INSTRUCTIONS FOR THE TASK >>
Update the ambulance stations report below, starting at "The report issued" and ending at "fully fit for purpose.", so that "paramedic teams" replaces "ambulance crews".

EXCERPT >>
.....

A report which goes before the Welsh Ambulance Services Trust's board says many of its stations are in 'poor condition' and need basic repair.
Wayne Evans said the facilities were not adequate for the staff
Building work is currently being carried out on stations and around 19 need to be brought up to basic health and safety standards.
The ambulance service is also considering cutting down from 90 permanent stations to 17 larger depots.
The modernisation plan has been completed after wide consultation.
Building work is underway at Llanelli station as the station was built originally with 10 staff in mind but now there are 28 workers located there.
"There's a gents' toilet and shower room and a ladies' toilet but with 28 staff it's not adequate," said location manager Wayne Evans.
"We've got 28 members of staff on the emergency side and patient transport services side - they need the facilities.
"The quiet room had five people working there at one time, which was not fit for purpose.
"We're currently undergoing a modernisation plan, very much focused on patients but obviously we have staff welfare issues as well in mind."
But in the long term, the ambulance service is considering cutting down on the smaller stations, keeping larger stations which would be supported by other response points around the country.
The response points would be shared with other parts of the health and emergency services.
Work is underway at Llanelli station to modernise the facilities
In August the new head of the embattled ambulance service Alan Murray, vowed to turn things around from what had been described by predecessors as a "crisis". He said £140m needed to be invested.
The ambulance service has been the subject of two major reports in recent months, one by Auditor General Jeremy Coleman, and the other by Healthcare Inspectorate Wales.
The report issued by the auditor general in 2006 referred to serious problems which had continued at the ambulance trust for several years.
It pointed to a longstanding lack of direction as well as weaknesses in leadership at board level.
Inflexible shift patterns for ambulance crews had led to the service not matching the peak demands on ambulances and patient-care services, even though the overall staff and revenue resources appeared adequate.
It also stated that management failures had left the service with an inadequate fleet of ambulances, partly because it had a fleet of 46 vehicles which were not fully fit for purpose.

.....

INFORMATION PROVIDED >>
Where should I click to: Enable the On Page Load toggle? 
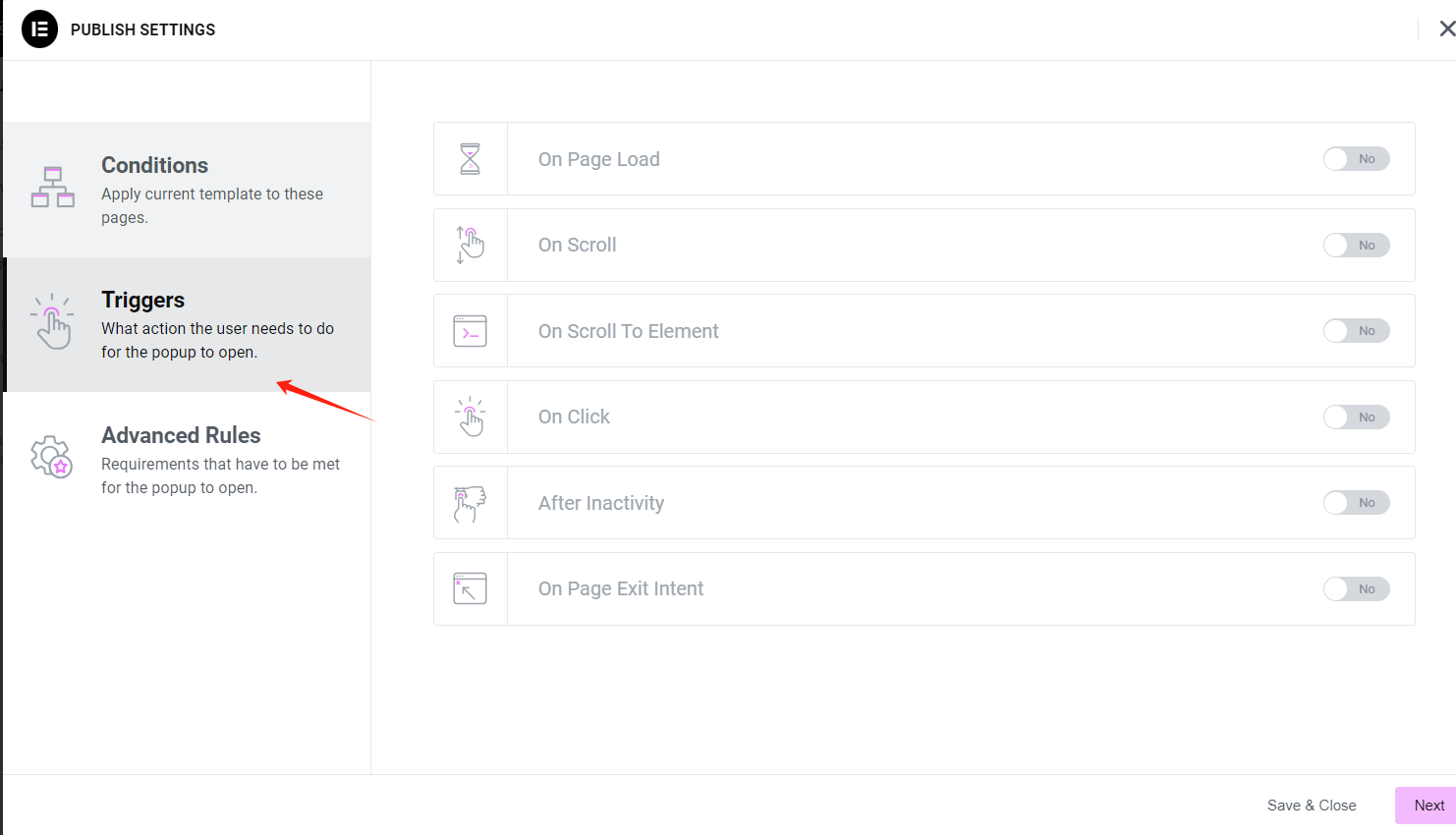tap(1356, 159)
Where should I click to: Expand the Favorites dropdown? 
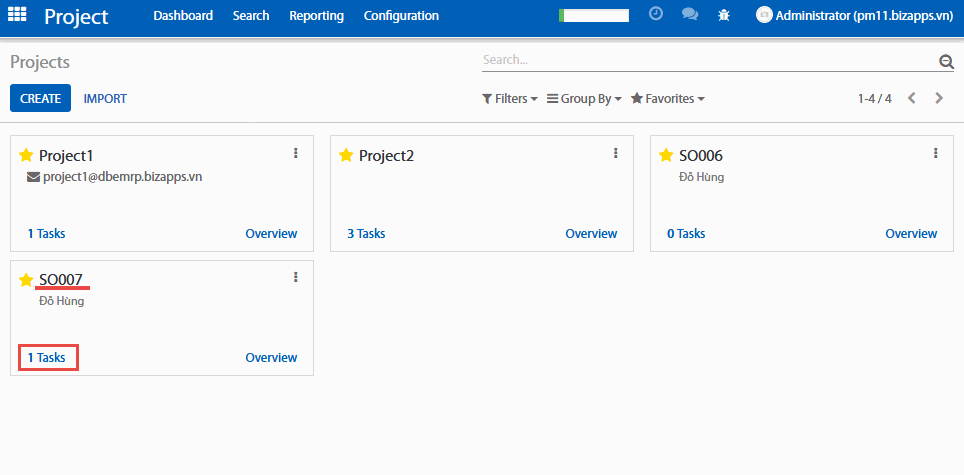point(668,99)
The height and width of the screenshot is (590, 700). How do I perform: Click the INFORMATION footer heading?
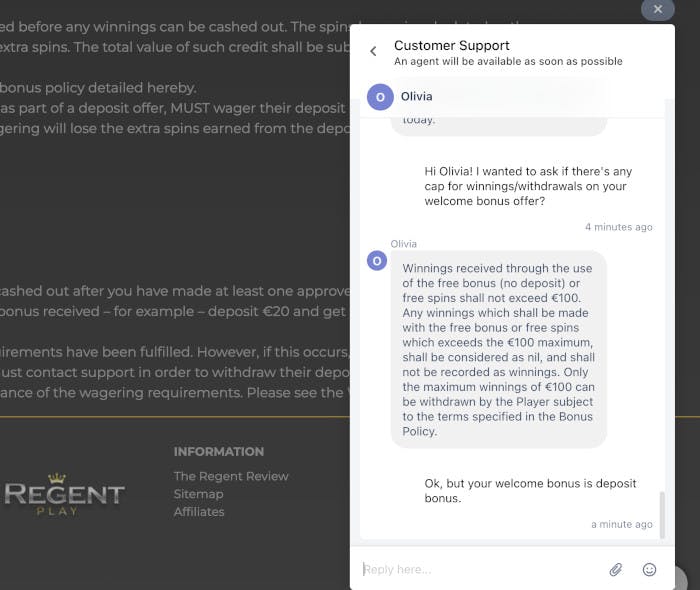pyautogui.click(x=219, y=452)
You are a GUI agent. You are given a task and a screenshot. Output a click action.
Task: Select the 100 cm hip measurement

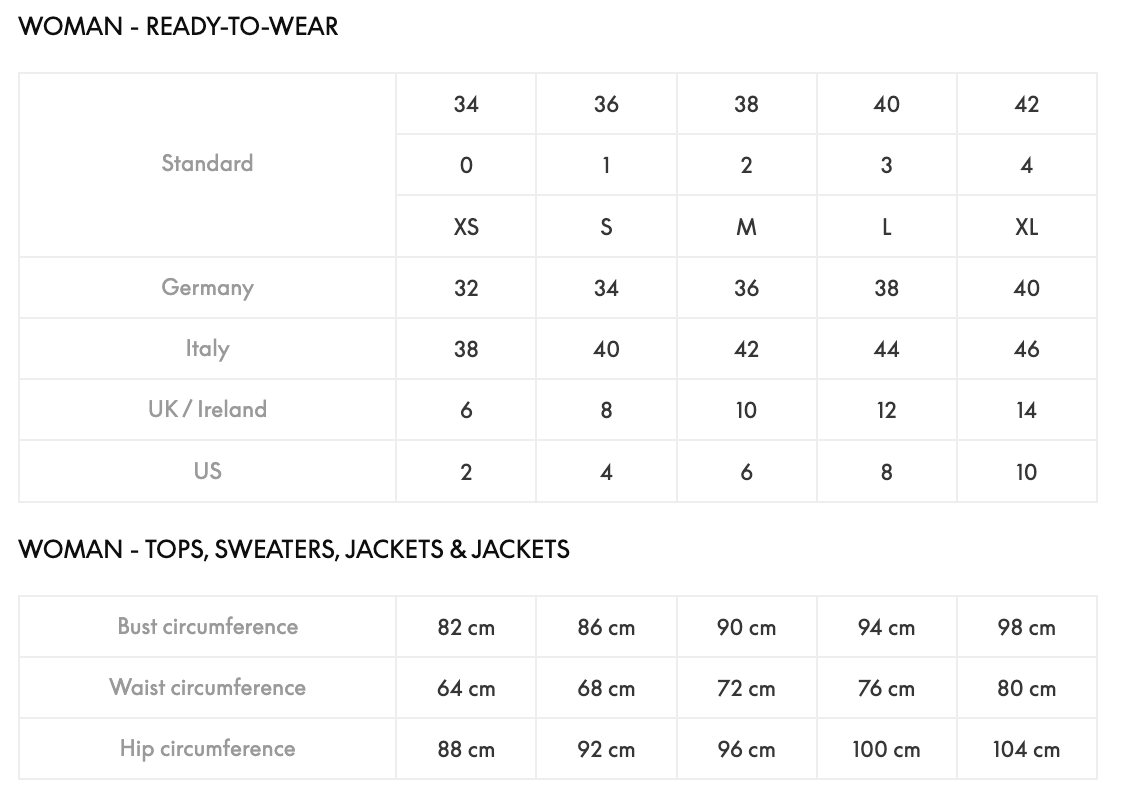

.....

EXPECTED ANSWER >>
The report issued by the auditor general in 2006 referred to serious problems which had continued at the ambulance trust for several years.
It pointed to a longstanding lack of direction as well as weaknesses in leadership at board level.
Inflexible shift patterns for paramedic teams had led to the service not matching the peak demands on ambulances and patient-care services, even though the overall staff and revenue resources appeared adequate.
It also stated that management failures had left the service with an inadequate fleet of ambulances, partly because it had a fleet of 46 vehicles which were not fully fit for purpose.